Modelling heat stress effects on milk production traits in Tunisian Holsteins using a random regression approach.

作者信息

Soumri Nabil, Carabaño Maria Jesus, González-Recio Oscar, Bedhiaf-Romdhani Sonia

机构信息

Animal and Fodder Production Laboratory, National Institute of Agronomic Research of Tunisia (INRAT), Tunis, Tunisia.

Animal Breeding and Genetics Department, National Institute for Agricultural and Food Research and Technology (INIA), Madrid, Spain.

出版信息

J Anim Breed Genet. 2025 Mar;142(2):155-169. doi: 10.1111/jbg.12893. Epub 2024 Aug 23.

DOI:10.1111/jbg.12893
PMID:39175356
原文链接:https://pmc.ncbi.nlm.nih.gov/articles/PMC11812081/
Abstract

This study investigated the impact of temperature and humidity on milk production traits in Tunisian dairy cows, analysing population-level trends and individual cow responses using various modelling techniques and heat stress (HS) indices.
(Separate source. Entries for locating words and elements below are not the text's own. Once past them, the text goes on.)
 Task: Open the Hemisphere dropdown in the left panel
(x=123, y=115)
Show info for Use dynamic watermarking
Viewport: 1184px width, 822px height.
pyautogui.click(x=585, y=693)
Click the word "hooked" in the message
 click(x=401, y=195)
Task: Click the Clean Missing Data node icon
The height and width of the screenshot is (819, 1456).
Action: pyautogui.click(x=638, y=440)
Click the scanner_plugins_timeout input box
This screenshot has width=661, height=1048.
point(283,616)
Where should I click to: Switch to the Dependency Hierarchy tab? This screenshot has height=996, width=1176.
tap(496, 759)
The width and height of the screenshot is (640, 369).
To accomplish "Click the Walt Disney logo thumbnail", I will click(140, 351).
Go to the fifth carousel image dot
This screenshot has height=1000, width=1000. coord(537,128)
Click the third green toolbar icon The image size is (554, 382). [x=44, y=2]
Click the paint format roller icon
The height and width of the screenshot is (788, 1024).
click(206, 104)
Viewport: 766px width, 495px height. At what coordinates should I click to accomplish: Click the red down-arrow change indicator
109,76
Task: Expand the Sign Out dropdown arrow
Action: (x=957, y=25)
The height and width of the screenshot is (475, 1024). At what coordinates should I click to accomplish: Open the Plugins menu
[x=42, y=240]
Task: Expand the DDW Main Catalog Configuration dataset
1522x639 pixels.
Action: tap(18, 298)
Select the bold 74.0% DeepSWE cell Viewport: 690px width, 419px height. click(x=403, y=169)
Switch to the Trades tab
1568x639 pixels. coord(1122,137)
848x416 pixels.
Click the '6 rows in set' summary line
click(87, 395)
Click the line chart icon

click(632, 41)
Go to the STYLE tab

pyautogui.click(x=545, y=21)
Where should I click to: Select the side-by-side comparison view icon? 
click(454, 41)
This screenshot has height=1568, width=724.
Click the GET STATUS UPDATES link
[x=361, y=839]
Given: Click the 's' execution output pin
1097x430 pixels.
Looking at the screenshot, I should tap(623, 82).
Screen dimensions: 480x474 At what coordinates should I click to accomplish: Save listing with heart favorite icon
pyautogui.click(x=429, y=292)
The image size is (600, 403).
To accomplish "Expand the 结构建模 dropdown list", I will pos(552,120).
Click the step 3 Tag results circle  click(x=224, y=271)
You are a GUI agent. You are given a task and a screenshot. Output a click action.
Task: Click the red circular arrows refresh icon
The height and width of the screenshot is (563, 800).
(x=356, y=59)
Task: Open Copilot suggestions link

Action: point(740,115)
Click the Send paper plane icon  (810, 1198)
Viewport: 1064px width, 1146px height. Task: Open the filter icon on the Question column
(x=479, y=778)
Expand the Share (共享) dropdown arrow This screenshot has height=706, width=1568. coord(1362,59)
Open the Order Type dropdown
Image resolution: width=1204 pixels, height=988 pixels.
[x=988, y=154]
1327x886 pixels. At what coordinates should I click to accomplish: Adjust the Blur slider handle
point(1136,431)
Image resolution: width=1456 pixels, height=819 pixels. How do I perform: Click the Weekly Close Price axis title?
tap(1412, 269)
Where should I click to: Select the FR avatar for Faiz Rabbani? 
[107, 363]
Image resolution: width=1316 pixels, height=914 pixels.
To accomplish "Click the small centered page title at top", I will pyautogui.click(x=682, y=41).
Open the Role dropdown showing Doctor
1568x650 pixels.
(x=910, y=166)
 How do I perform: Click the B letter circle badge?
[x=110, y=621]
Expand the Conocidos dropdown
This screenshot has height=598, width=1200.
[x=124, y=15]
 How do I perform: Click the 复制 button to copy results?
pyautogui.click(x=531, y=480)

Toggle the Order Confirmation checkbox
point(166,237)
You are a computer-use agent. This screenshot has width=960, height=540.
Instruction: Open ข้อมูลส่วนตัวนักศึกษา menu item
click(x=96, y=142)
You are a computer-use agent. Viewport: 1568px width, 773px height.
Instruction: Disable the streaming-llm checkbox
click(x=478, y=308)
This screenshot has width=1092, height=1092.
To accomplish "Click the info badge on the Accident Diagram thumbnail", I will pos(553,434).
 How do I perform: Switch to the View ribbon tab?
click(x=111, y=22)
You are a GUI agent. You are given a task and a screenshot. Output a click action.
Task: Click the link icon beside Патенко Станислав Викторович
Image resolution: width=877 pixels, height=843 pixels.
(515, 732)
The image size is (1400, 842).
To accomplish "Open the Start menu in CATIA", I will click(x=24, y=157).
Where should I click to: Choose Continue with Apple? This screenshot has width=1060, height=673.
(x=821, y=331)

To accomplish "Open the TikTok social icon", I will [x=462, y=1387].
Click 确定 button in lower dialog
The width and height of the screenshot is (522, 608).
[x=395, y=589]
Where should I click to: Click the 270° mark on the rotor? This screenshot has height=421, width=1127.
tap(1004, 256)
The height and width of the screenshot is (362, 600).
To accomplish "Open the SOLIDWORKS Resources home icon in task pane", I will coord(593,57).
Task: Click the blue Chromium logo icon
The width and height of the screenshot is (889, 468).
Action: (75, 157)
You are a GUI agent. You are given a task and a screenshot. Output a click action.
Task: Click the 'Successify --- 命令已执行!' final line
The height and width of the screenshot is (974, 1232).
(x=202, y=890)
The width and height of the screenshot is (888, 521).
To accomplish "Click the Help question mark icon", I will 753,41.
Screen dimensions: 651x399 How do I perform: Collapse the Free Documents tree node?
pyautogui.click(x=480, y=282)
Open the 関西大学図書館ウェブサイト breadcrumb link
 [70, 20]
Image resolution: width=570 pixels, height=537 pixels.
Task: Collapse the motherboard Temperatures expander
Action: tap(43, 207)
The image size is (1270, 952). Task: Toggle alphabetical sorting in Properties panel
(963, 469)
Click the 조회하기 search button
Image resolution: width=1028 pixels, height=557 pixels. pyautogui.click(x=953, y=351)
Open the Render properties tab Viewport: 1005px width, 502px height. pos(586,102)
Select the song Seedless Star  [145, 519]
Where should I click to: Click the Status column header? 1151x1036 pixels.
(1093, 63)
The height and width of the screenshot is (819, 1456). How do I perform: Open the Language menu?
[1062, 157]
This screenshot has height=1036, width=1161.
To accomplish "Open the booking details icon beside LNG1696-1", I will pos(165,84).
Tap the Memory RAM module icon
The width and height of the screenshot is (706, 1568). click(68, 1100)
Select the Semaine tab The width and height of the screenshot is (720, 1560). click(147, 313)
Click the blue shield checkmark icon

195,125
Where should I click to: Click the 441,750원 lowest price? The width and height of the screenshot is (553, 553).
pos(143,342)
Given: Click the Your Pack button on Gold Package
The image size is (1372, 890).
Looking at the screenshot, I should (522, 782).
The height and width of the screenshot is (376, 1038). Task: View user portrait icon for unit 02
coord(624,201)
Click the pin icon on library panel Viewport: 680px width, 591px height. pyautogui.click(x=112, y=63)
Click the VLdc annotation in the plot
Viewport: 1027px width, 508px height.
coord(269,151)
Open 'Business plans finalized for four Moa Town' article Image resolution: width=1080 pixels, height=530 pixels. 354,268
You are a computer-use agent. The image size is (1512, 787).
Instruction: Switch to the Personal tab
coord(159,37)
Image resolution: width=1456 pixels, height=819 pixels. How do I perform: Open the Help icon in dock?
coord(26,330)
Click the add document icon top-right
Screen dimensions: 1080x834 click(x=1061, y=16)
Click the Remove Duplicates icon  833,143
Two distinct datasets were used for this purpose: the first included 551,139; 331,654 and 302,396 test-day records for milk, fat and protein yields, respectively. The second supplemented the production information with daily average (THIavg) and maximum (THImax) temperature-humidity index (THI) data. Three main parts of analyses were conducted simultaneously: classical least squares, identification of HS thresholds and associated production losses and assessment of individual cow responses using random regression models (RRM) fitting various continuous functions that include/exclude individual effects. The best model, determined by goodness-of-fit measurements, was a cubic polynomial function that accounted for individual variation and THIavg as a heat load measure. HS thresholds were established at THIavg/THImax of 70/74 for milk yield, 50/55 for fat percentage, 59/66 for protein percentage, 54/63 for fat yield and 56/66 for protein yield. According to the fitted polynomial models, daily milk production traits showed a curvilinear decline with accelerated loss rates beyond the established thermal thresholds. However, for all models and thermal indices, maximum daily production losses remained below 164 g/day, 4.4 g/day and 6.1 g/day for milk, fat and protein yields, respectively. Despite these losses, the relatively high thermal thresholds and lower associated production losses suggest that Tunisian dairy cows can tolerate high heat loads. Moreover, observed variations in response patterns indicate potential for selecting heat-tolerant individuals within this population.

摘要

本研究调查了温度和湿度对突尼斯奶牛产奶性状的影响,使用各种建模技术和热应激(HS)指数分析了群体水平趋势和个体奶牛的反应。为此使用了两个不同的数据集:第一个数据集分别包含551,139条、331,654条和302,396条牛奶、脂肪和蛋白质产量的测定日记录。第二个数据集用每日平均(THIavg)和最高(THImax)温度湿度指数(THI)数据补充了生产信息。同时进行了三个主要部分的分析:经典最小二乘法、HS阈值及相关生产损失的识别以及使用随机回归模型(RRM)评估个体奶牛的反应,该模型拟合了各种包含/排除个体效应的连续函数。通过拟合优度测量确定的最佳模型是一个三次多项式函数,该函数考虑了个体变异,并将THIavg作为热负荷度量。牛奶产量的HS阈值设定为THIavg/THImax为70/74,脂肪百分比为50/55,蛋白质百分比为59/66,脂肪产量为54/63,蛋白质产量为56/66。根据拟合的多项式模型,每日产奶性状呈曲线下降,超过既定热阈值时损失率加速。然而,对于所有模型和热指数,牛奶、脂肪和蛋白质产量的每日最大生产损失分别保持在164克/天、4.4克/天和6.1克/天以下。尽管有这些损失,但相对较高的热阈值和较低的相关生产损失表明突尼斯奶牛能够耐受高热负荷。此外,观察到的反应模式变化表明在该群体中选择耐热个体具有潜力。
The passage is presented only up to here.